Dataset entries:
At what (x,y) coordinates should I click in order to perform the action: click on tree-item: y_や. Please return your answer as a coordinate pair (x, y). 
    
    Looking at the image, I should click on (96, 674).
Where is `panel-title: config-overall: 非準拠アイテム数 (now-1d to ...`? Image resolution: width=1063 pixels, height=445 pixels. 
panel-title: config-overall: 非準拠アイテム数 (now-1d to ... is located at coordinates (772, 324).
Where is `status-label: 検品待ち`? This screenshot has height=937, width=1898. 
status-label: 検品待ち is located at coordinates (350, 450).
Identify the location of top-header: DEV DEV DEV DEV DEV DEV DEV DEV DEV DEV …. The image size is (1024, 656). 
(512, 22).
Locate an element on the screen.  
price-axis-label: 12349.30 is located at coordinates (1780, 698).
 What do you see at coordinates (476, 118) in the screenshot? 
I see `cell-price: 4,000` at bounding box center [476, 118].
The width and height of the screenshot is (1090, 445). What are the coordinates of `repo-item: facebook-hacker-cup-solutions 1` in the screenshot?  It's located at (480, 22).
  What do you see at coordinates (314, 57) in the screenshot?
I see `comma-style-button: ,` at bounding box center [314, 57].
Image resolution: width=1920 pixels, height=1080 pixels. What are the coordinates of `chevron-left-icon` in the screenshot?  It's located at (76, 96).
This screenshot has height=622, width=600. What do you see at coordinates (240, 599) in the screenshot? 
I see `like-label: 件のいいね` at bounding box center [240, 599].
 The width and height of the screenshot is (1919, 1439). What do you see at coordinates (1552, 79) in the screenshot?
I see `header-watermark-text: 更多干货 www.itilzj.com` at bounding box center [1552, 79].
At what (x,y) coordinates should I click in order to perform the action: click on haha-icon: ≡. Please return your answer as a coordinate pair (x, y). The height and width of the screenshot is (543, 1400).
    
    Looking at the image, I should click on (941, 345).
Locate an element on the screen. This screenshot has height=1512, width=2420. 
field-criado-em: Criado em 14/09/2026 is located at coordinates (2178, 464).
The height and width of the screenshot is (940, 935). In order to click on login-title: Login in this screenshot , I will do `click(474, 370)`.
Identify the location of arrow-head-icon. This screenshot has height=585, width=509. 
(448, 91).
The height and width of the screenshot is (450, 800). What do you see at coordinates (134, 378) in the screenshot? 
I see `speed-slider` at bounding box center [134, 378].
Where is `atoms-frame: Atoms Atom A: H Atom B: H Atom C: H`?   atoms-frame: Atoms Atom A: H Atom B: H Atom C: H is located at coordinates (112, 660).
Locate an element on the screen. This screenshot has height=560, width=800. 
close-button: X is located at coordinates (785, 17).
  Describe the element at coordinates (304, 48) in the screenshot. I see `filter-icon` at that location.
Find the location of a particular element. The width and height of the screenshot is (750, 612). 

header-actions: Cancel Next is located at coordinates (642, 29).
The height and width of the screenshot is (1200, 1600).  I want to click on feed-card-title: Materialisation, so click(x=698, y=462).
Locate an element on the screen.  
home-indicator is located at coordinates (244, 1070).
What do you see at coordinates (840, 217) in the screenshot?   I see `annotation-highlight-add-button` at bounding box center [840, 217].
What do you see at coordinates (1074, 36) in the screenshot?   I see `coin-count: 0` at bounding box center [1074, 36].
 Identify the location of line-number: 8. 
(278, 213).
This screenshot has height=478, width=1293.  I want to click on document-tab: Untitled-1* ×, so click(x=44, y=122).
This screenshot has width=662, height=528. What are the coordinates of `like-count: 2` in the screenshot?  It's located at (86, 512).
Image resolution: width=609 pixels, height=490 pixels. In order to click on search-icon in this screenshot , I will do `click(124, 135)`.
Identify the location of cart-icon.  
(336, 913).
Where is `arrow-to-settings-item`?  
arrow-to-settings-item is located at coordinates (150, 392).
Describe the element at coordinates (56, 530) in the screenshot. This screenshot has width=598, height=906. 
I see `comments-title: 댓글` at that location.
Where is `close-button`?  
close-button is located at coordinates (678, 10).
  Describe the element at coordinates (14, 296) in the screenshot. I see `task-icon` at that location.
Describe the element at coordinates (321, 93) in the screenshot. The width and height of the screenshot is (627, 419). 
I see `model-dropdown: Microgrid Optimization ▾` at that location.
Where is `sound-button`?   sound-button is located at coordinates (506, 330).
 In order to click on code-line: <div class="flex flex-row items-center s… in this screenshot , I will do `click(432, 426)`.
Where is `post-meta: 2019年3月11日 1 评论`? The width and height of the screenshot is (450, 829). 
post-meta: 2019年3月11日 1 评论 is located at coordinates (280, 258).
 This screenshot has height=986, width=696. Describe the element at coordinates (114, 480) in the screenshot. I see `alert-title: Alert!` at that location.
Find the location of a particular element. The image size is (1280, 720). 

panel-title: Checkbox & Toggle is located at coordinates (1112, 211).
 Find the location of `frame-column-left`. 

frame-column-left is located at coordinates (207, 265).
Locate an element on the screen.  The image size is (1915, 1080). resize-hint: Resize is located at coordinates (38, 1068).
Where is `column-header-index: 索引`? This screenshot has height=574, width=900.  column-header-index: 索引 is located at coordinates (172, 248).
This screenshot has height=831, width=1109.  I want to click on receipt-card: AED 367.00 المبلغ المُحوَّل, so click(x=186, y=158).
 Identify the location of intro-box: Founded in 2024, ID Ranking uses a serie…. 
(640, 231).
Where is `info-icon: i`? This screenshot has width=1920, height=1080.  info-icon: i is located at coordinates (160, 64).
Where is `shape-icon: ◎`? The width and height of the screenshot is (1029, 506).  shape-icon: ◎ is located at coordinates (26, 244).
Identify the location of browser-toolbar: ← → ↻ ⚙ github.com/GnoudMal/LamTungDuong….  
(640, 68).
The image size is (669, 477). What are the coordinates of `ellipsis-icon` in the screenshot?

__WHAT THE TASK REQUIRES__
Please format the lines of the listing above as a numbered list, leaving out any blank lines.

__ANSWER FOR THIS EXERCISE__
1. At what (x,y) coordinates should I click in order to perform the action: click on tree-item: y_や. Please return your answer as a coordinate pair (x, y). 
2.     Looking at the image, I should click on (96, 674).
3. Where is `panel-title: config-overall: 非準拠アイテム数 (now-1d to ...`? Image resolution: width=1063 pixels, height=445 pixels. 
4. panel-title: config-overall: 非準拠アイテム数 (now-1d to ... is located at coordinates (772, 324).
5. Where is `status-label: 検品待ち`? This screenshot has height=937, width=1898. 
6. status-label: 検品待ち is located at coordinates (350, 450).
7. Identify the location of top-header: DEV DEV DEV DEV DEV DEV DEV DEV DEV DEV …. The image size is (1024, 656). 
8. (512, 22).
9. Locate an element on the screen.  
10. price-axis-label: 12349.30 is located at coordinates (1780, 698).
11.  What do you see at coordinates (476, 118) in the screenshot? 
12. I see `cell-price: 4,000` at bounding box center [476, 118].
13. The width and height of the screenshot is (1090, 445). What are the coordinates of `repo-item: facebook-hacker-cup-solutions 1` in the screenshot?  It's located at (480, 22).
14.   What do you see at coordinates (314, 57) in the screenshot?
15. I see `comma-style-button: ,` at bounding box center [314, 57].
16. Image resolution: width=1920 pixels, height=1080 pixels. What are the coordinates of `chevron-left-icon` in the screenshot?  It's located at (76, 96).
17. This screenshot has height=622, width=600. What do you see at coordinates (240, 599) in the screenshot? 
18. I see `like-label: 件のいいね` at bounding box center [240, 599].
19.  The width and height of the screenshot is (1919, 1439). What do you see at coordinates (1552, 79) in the screenshot?
20. I see `header-watermark-text: 更多干货 www.itilzj.com` at bounding box center [1552, 79].
21. At what (x,y) coordinates should I click in order to perform the action: click on haha-icon: ≡. Please return your answer as a coordinate pair (x, y). The height and width of the screenshot is (543, 1400).
22.     Looking at the image, I should click on (941, 345).
23. Locate an element on the screen. This screenshot has height=1512, width=2420. 
24. field-criado-em: Criado em 14/09/2026 is located at coordinates (2178, 464).
25. The height and width of the screenshot is (940, 935). In order to click on login-title: Login in this screenshot , I will do `click(474, 370)`.
26. Identify the location of arrow-head-icon. This screenshot has height=585, width=509. 
27. (448, 91).
28. The height and width of the screenshot is (450, 800). What do you see at coordinates (134, 378) in the screenshot? 
29. I see `speed-slider` at bounding box center [134, 378].
30. Where is `atoms-frame: Atoms Atom A: H Atom B: H Atom C: H`?   atoms-frame: Atoms Atom A: H Atom B: H Atom C: H is located at coordinates (112, 660).
31. Locate an element on the screen. This screenshot has height=560, width=800. 
32. close-button: X is located at coordinates (785, 17).
33.   Describe the element at coordinates (304, 48) in the screenshot. I see `filter-icon` at that location.
34. Find the location of a particular element. The width and height of the screenshot is (750, 612). 
35. header-actions: Cancel Next is located at coordinates (642, 29).
36. The height and width of the screenshot is (1200, 1600).  I want to click on feed-card-title: Materialisation, so click(x=698, y=462).
37. Locate an element on the screen.  
38. home-indicator is located at coordinates (244, 1070).
39. What do you see at coordinates (840, 217) in the screenshot?   I see `annotation-highlight-add-button` at bounding box center [840, 217].
40. What do you see at coordinates (1074, 36) in the screenshot?   I see `coin-count: 0` at bounding box center [1074, 36].
41.  Identify the location of line-number: 8. 
42. (278, 213).
43. This screenshot has height=478, width=1293.  I want to click on document-tab: Untitled-1* ×, so click(x=44, y=122).
44. This screenshot has width=662, height=528. What are the coordinates of `like-count: 2` in the screenshot?  It's located at (86, 512).
45. Image resolution: width=609 pixels, height=490 pixels. In order to click on search-icon in this screenshot , I will do `click(124, 135)`.
46. Identify the location of cart-icon.  
47. (336, 913).
48. Where is `arrow-to-settings-item`?  
49. arrow-to-settings-item is located at coordinates (150, 392).
50. Describe the element at coordinates (56, 530) in the screenshot. This screenshot has width=598, height=906. 
51. I see `comments-title: 댓글` at that location.
52. Where is `close-button`?  
53. close-button is located at coordinates (678, 10).
54.   Describe the element at coordinates (14, 296) in the screenshot. I see `task-icon` at that location.
55. Describe the element at coordinates (321, 93) in the screenshot. The width and height of the screenshot is (627, 419). 
56. I see `model-dropdown: Microgrid Optimization ▾` at that location.
57. Where is `sound-button`?   sound-button is located at coordinates (506, 330).
58.  In order to click on code-line: <div class="flex flex-row items-center s… in this screenshot , I will do `click(432, 426)`.
59. Where is `post-meta: 2019年3月11日 1 评论`? The width and height of the screenshot is (450, 829). 
60. post-meta: 2019年3月11日 1 评论 is located at coordinates (280, 258).
61.  This screenshot has height=986, width=696. Describe the element at coordinates (114, 480) in the screenshot. I see `alert-title: Alert!` at that location.
62. Find the location of a particular element. The image size is (1280, 720). 
63. panel-title: Checkbox & Toggle is located at coordinates (1112, 211).
64.  Find the location of `frame-column-left`. 
65. frame-column-left is located at coordinates (207, 265).
66. Locate an element on the screen.  The image size is (1915, 1080). resize-hint: Resize is located at coordinates (38, 1068).
67. Where is `column-header-index: 索引`? This screenshot has height=574, width=900.  column-header-index: 索引 is located at coordinates (172, 248).
68. This screenshot has height=831, width=1109.  I want to click on receipt-card: AED 367.00 المبلغ المُحوَّل, so click(x=186, y=158).
69.  Identify the location of intro-box: Founded in 2024, ID Ranking uses a serie…. 
70. (640, 231).
71. Where is `info-icon: i`? This screenshot has width=1920, height=1080.  info-icon: i is located at coordinates (160, 64).
72. Where is `shape-icon: ◎`? The width and height of the screenshot is (1029, 506).  shape-icon: ◎ is located at coordinates (26, 244).
73. Identify the location of browser-toolbar: ← → ↻ ⚙ github.com/GnoudMal/LamTungDuong….  
74. (640, 68).
75. The image size is (669, 477). What are the coordinates of `ellipsis-icon` in the screenshot?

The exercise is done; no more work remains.